June 18th, 2024

Guest column requires a bit more context

By Lethbridge Herald on March 9, 2022.


The guest golumn by Christopher J. Nicol (Lethbridge Herald, 2022-02-19) regarding the “opaque labour relations environment” in post-secondary education (PSE) requires a bit more context.  

Dr. Nicol seems to lay the blame for the new negotiating paradigm between faculty associations and university governors squarely at the feet of the former NDP government albeit aided and abetted by the subsequent introduction of even more restrictive legislation by the current UCP government.
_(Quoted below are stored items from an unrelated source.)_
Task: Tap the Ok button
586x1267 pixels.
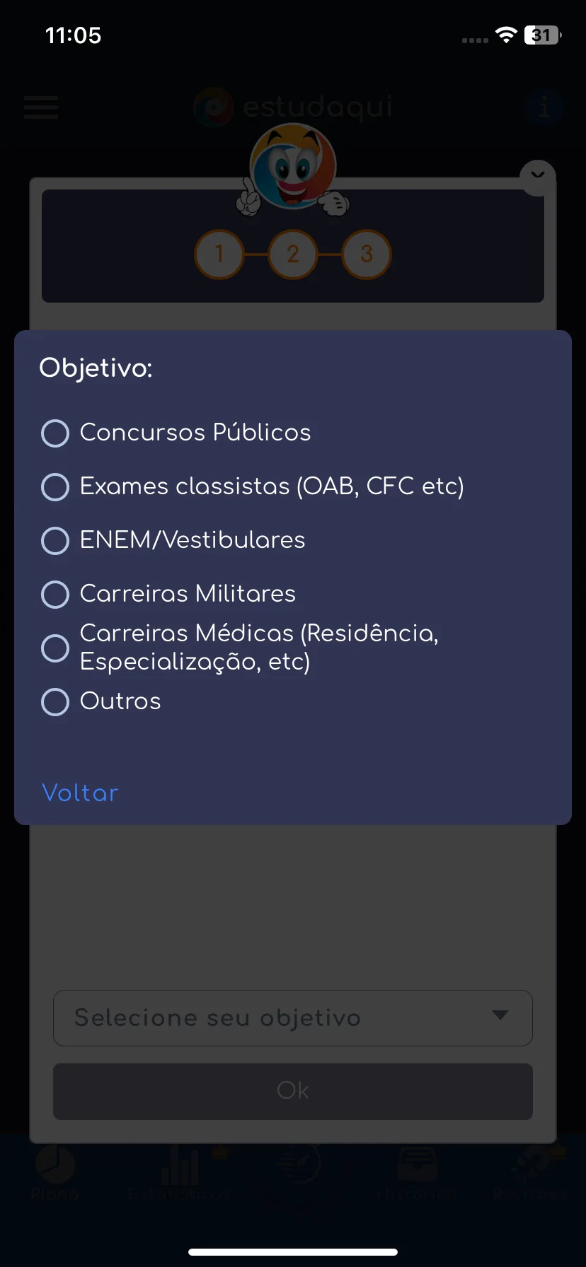Action: (293, 1091)
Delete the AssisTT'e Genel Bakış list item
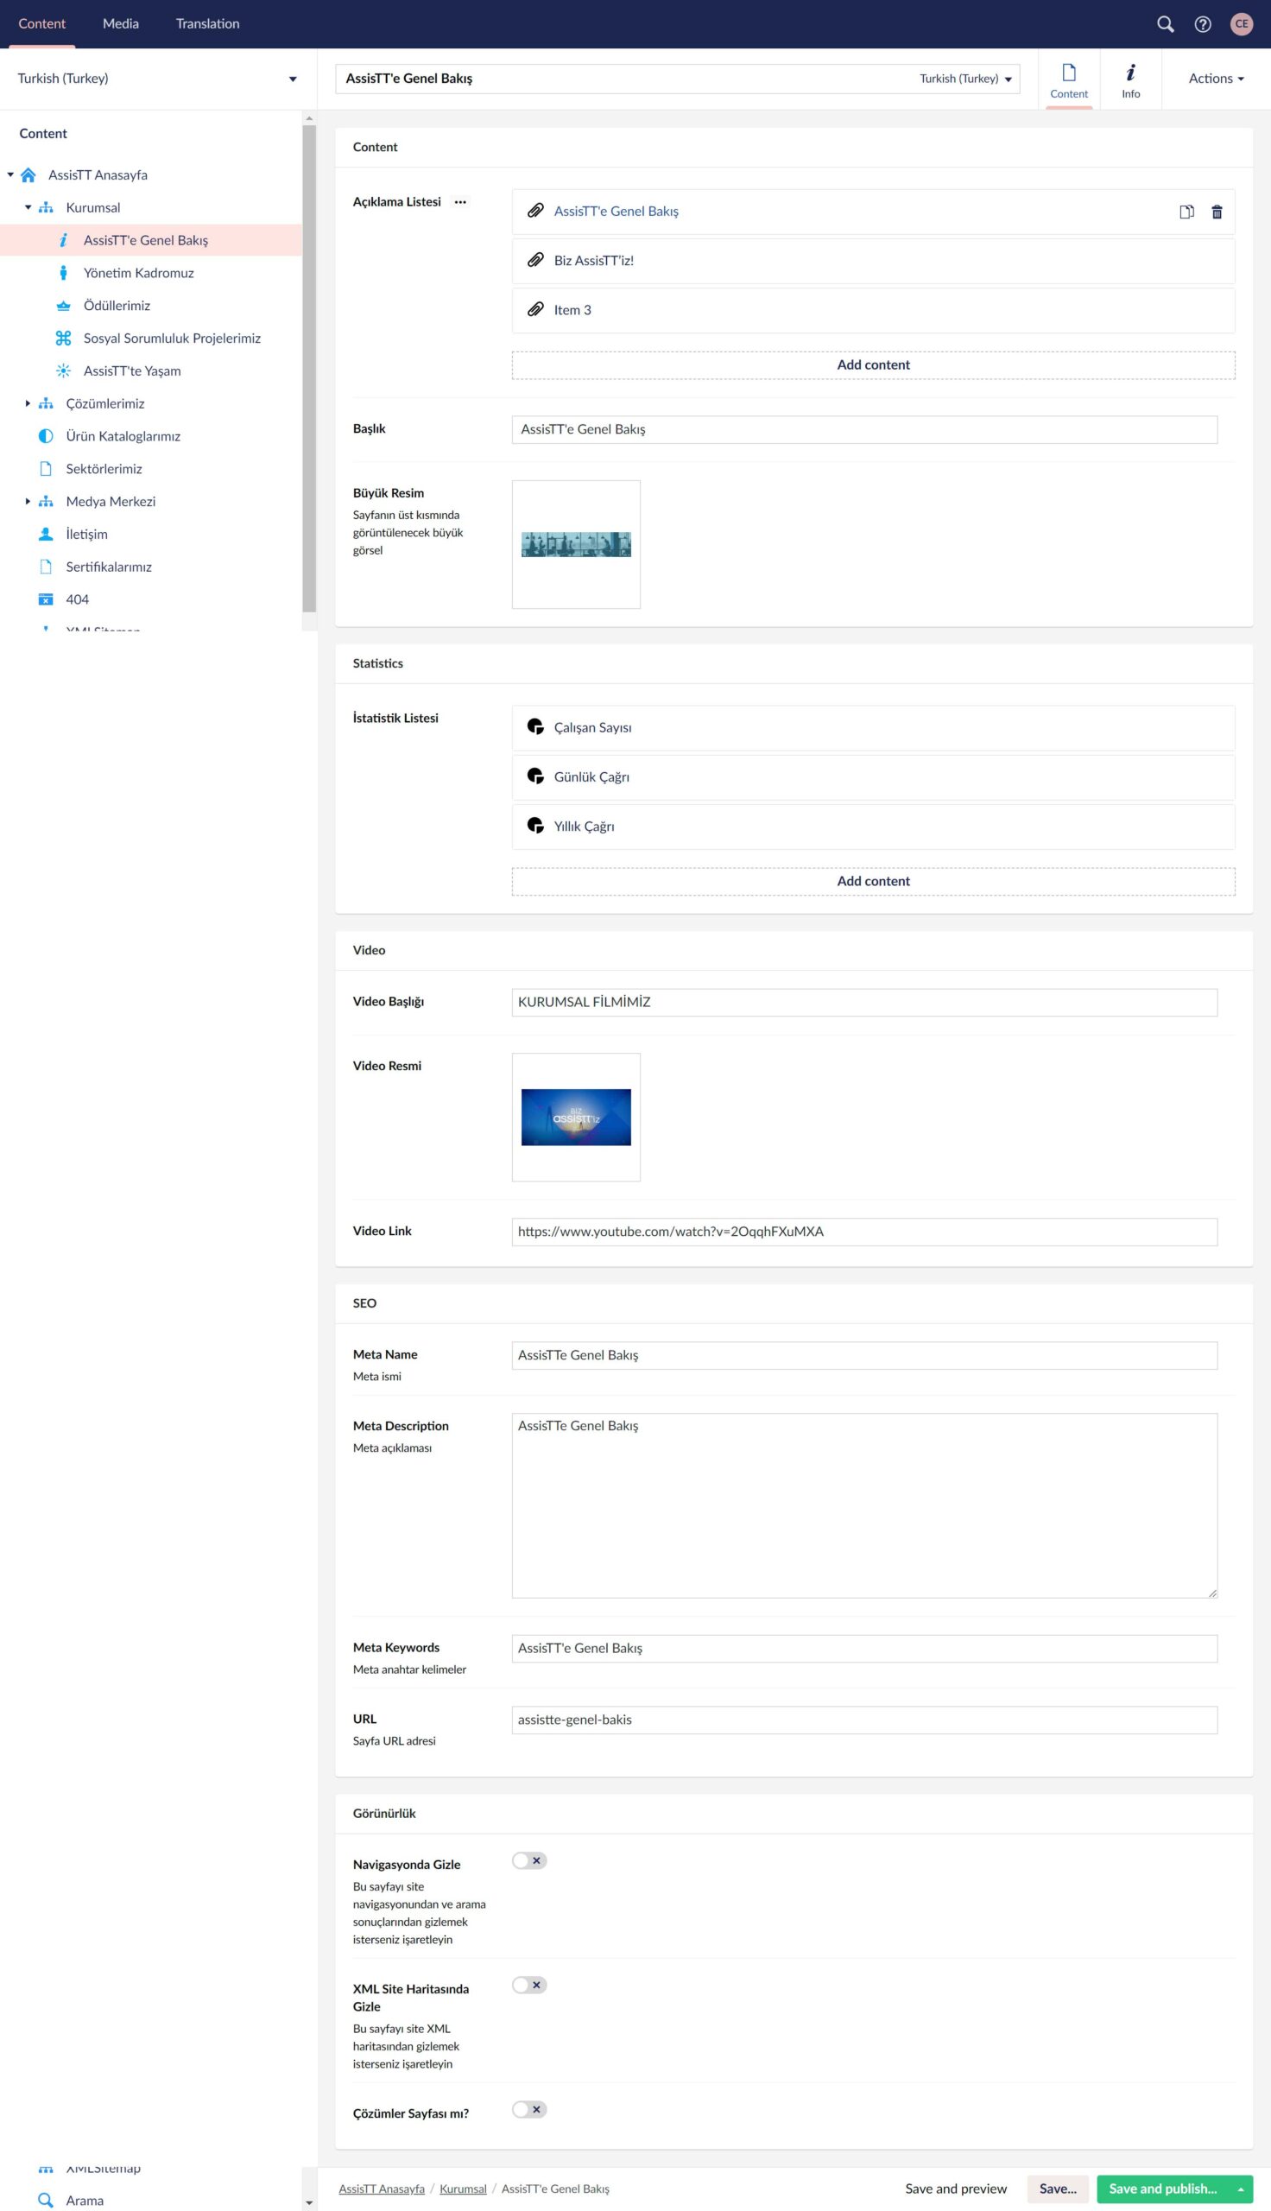 1216,212
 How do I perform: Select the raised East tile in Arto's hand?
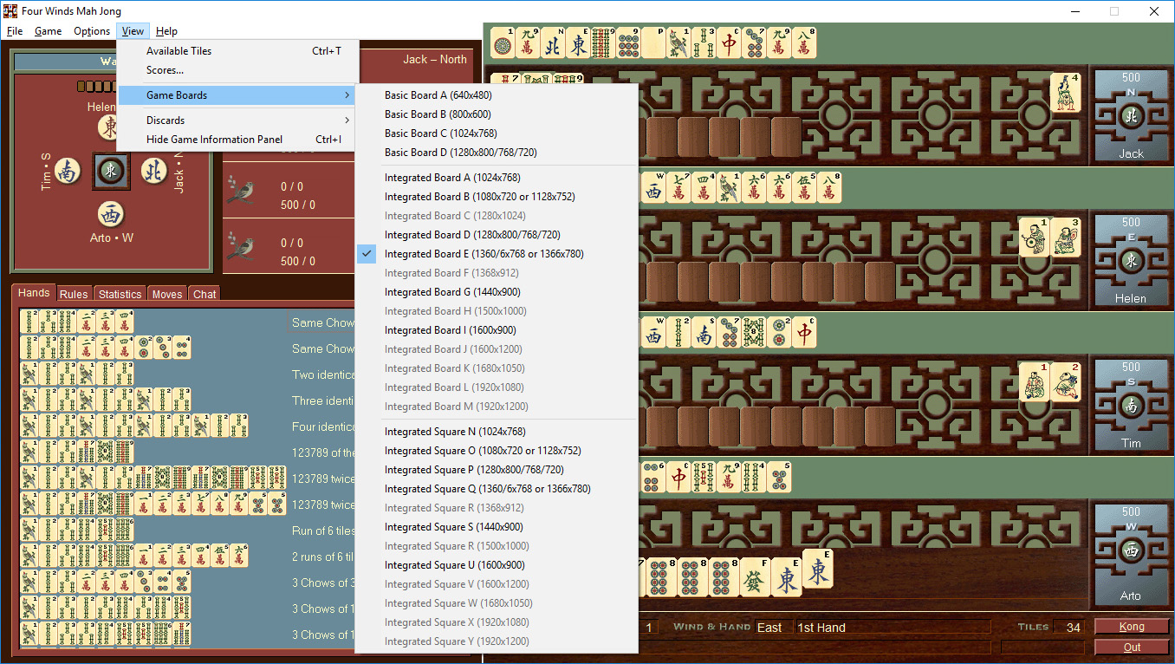[x=818, y=569]
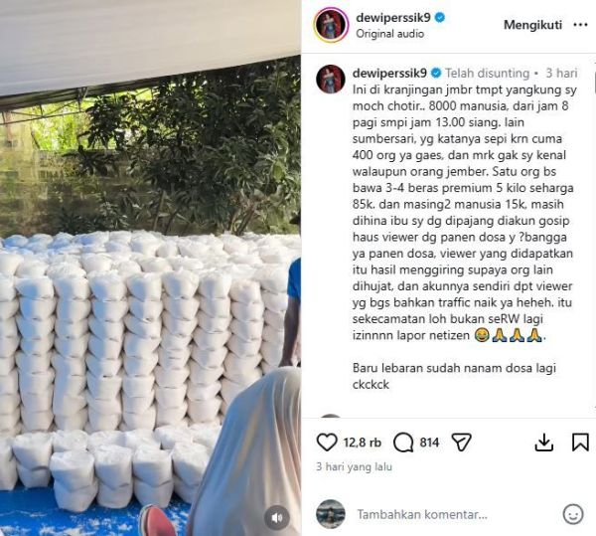The image size is (596, 536).
Task: Click your own avatar beside the comment box
Action: pos(331,514)
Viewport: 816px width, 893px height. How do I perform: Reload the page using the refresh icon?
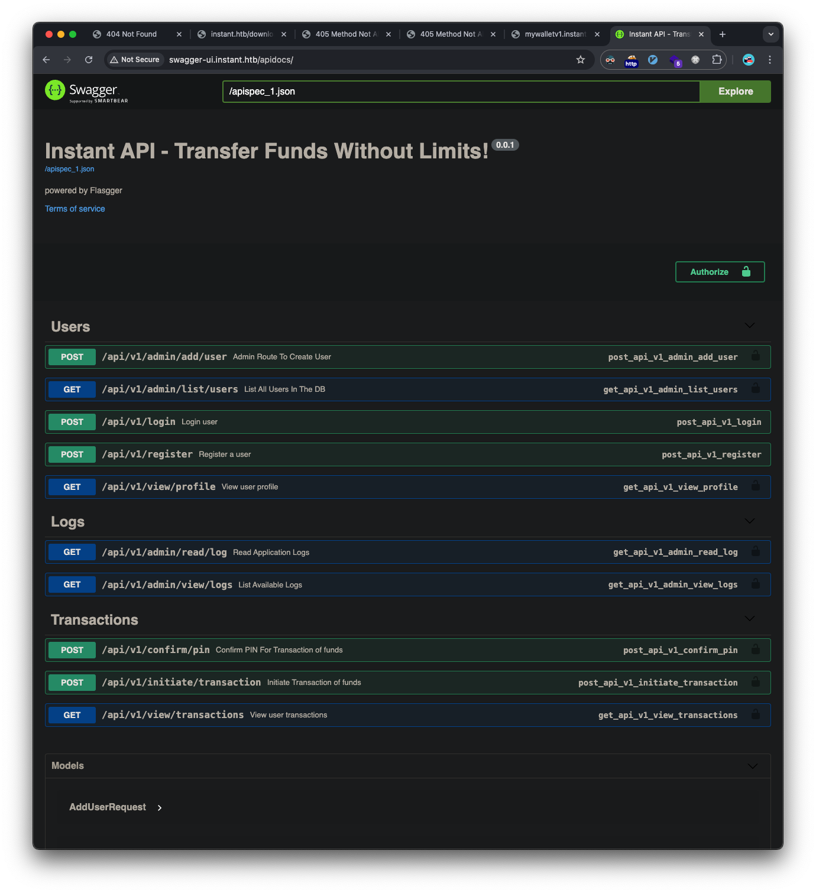(x=89, y=60)
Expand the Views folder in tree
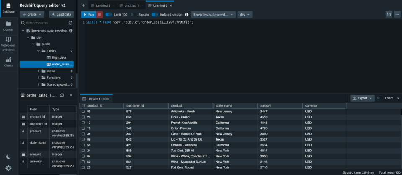 [x=38, y=71]
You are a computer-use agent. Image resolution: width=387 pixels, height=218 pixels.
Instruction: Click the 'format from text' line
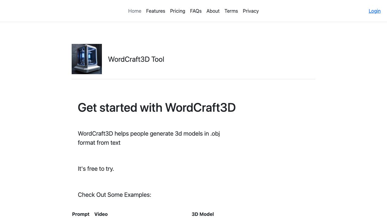pos(99,143)
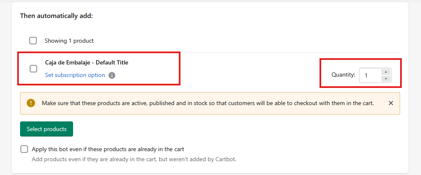The width and height of the screenshot is (421, 175).
Task: Dismiss the product warning banner
Action: click(x=391, y=103)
Yes, in 2017, the NDP passed legislation to include PSE, among other sectors, under the Alberta Labour Relations Act thus allowing the PSE sector the right to strike and lockout provisions as part of the collective bargaining process.  Prior to that change, the PSE sector was referenced only under the Post-Secondary Learning Act and its employees were forbidden from strike action as part of collective bargaining. 

A form of arbitration known as final offer selection was the only mechanism available to resolve a deadlock. 

 The context Dr. Nicol fails to reference, however, was that the legislation was introduced to align Alberta with a 2015 Supreme Court ruling in favour of the Saskatchewan Federation of Labour which had challenged the Government of Saskatchewan on the right of “essential workers” to strike.  (Saskatchewan Federation of Labour v. Saskatchewan, 2015 SCC 4 (CanLII), [2015] 1 SCR 245, <https://canlii.ca/t/gg40r&gt;, retrieved on 2022-02-19).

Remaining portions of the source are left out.